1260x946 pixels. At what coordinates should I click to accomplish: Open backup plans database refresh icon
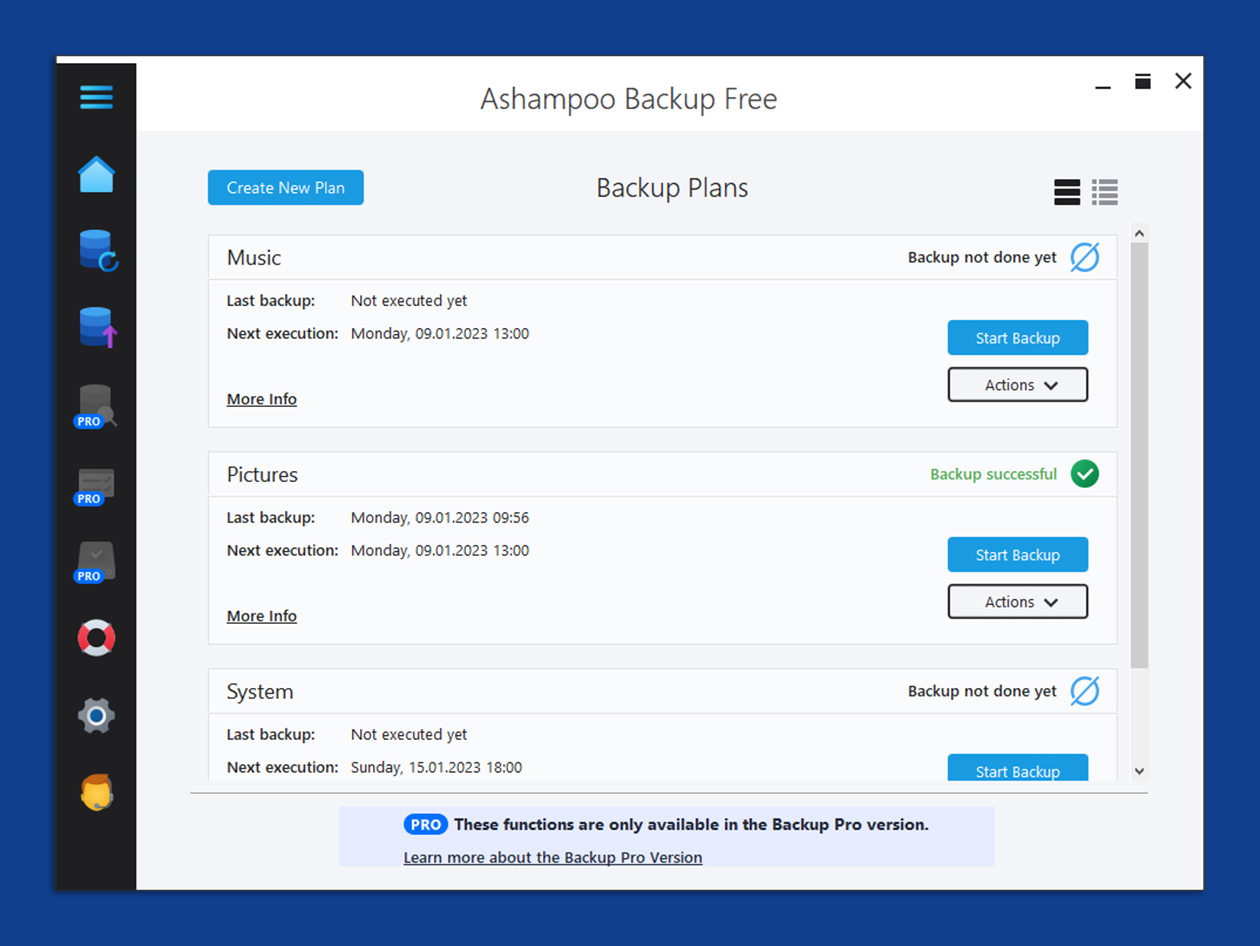click(97, 250)

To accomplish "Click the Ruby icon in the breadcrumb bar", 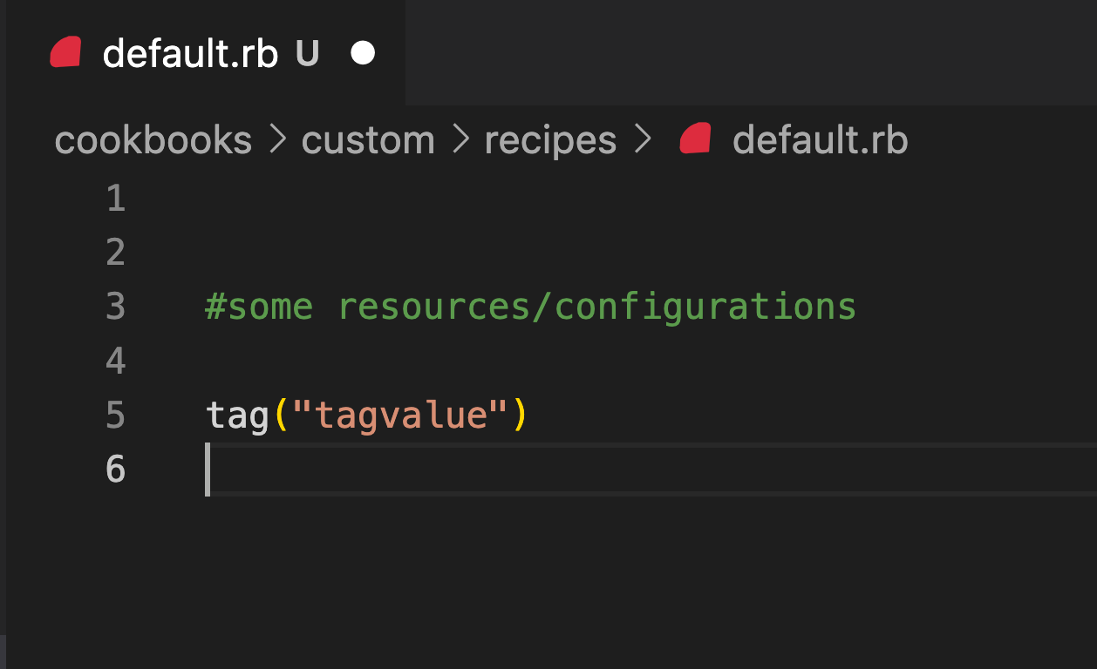I will [694, 139].
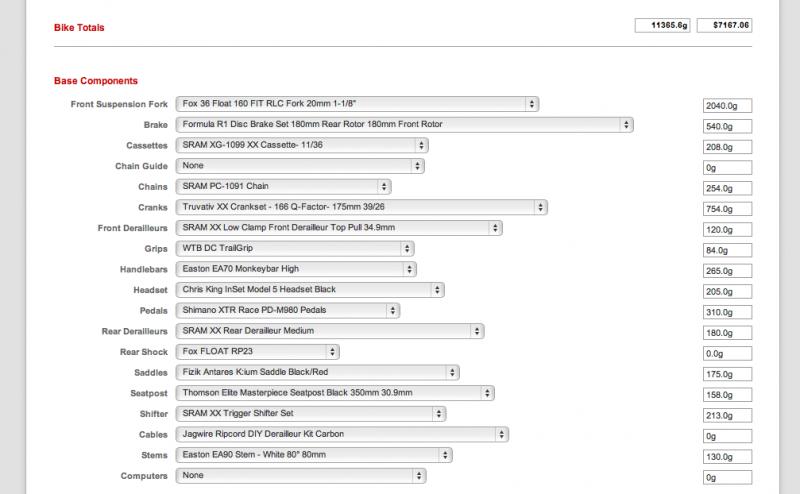Open the Brake selection dropdown
Screen dimensions: 800x494
(404, 124)
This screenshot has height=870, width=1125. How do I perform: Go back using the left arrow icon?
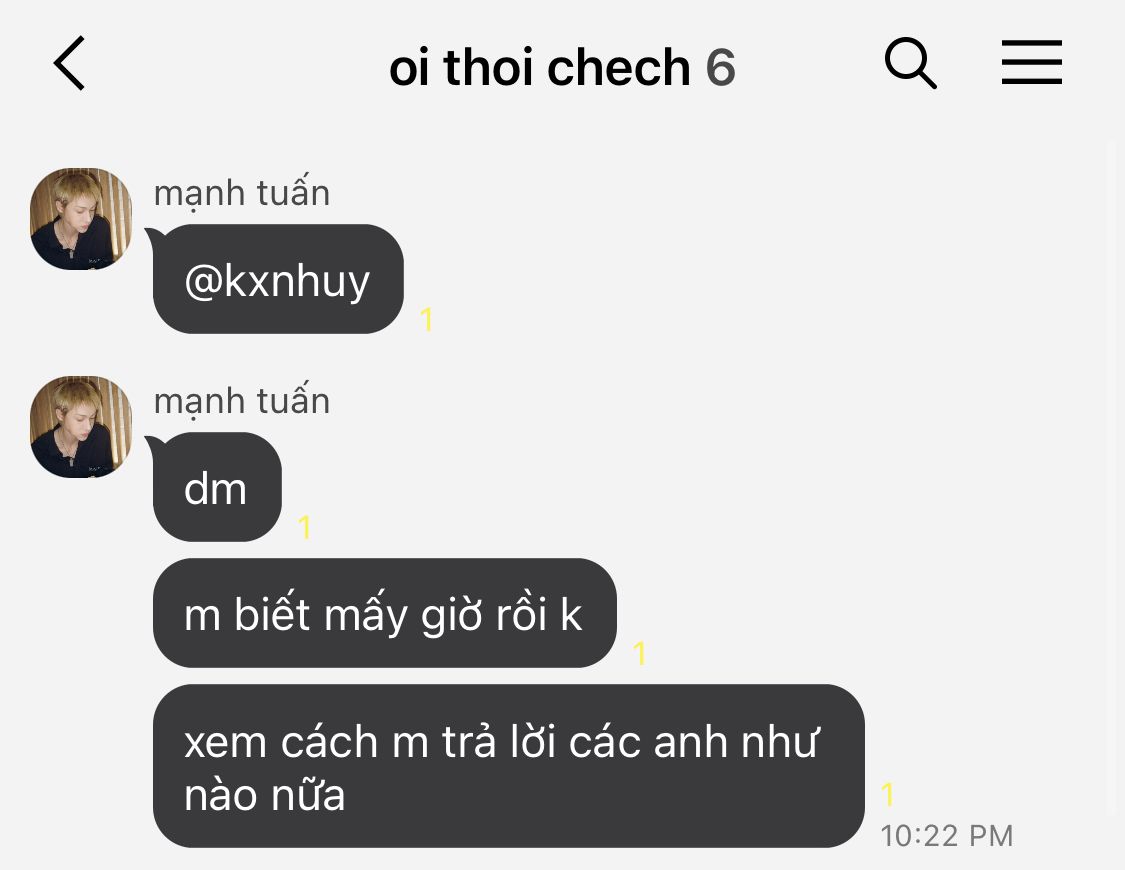70,63
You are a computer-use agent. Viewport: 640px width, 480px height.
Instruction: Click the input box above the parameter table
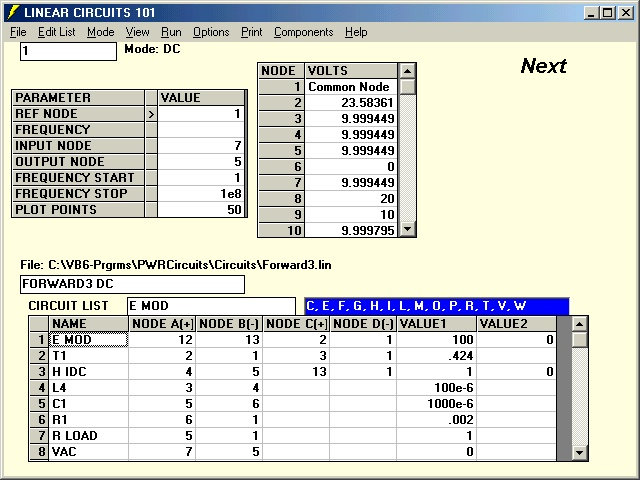[x=68, y=51]
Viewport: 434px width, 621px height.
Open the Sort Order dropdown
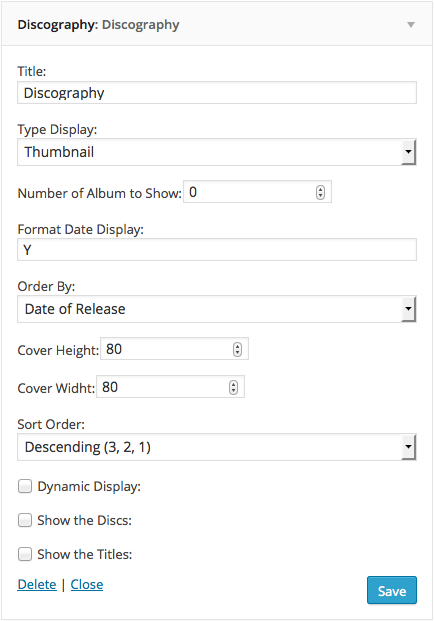(217, 447)
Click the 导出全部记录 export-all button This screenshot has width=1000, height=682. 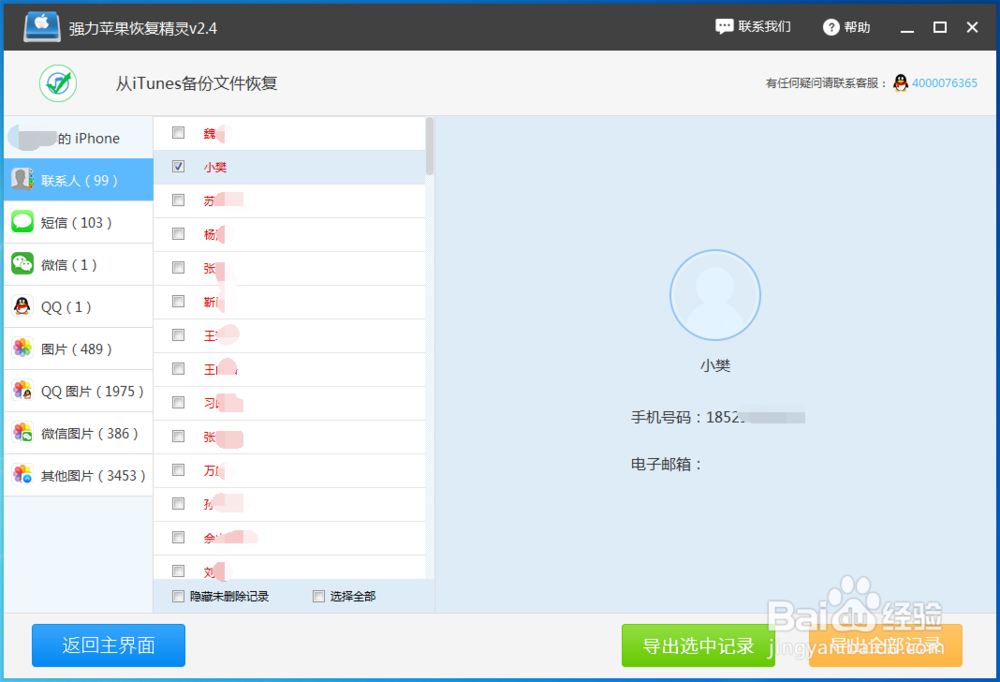tap(884, 645)
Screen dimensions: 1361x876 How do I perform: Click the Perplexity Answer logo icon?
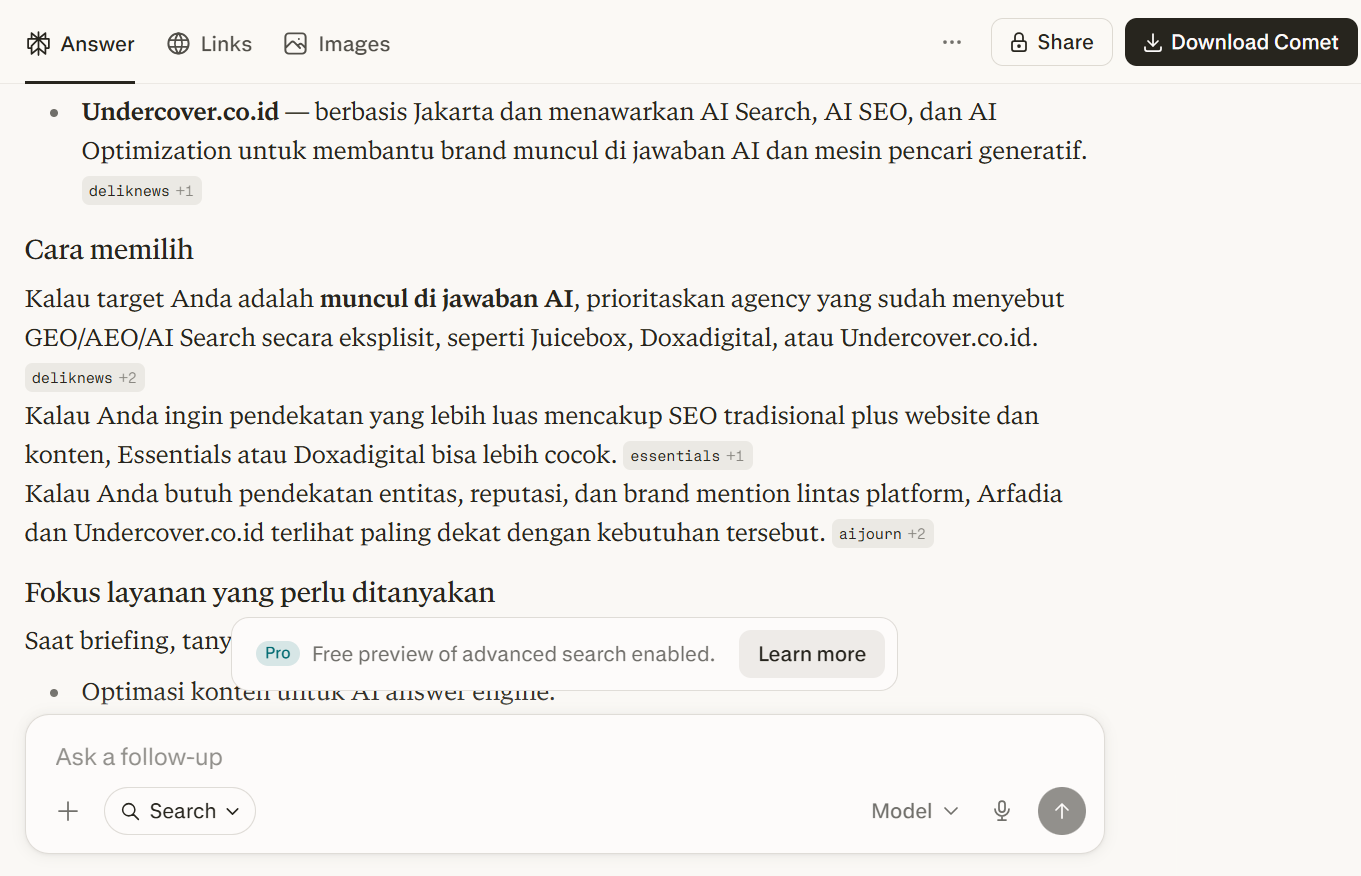39,44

......

Task brief:
For the records above, state how many lines include the string "Viewport", giving the number and nothing else.

Answer to this exercise:
2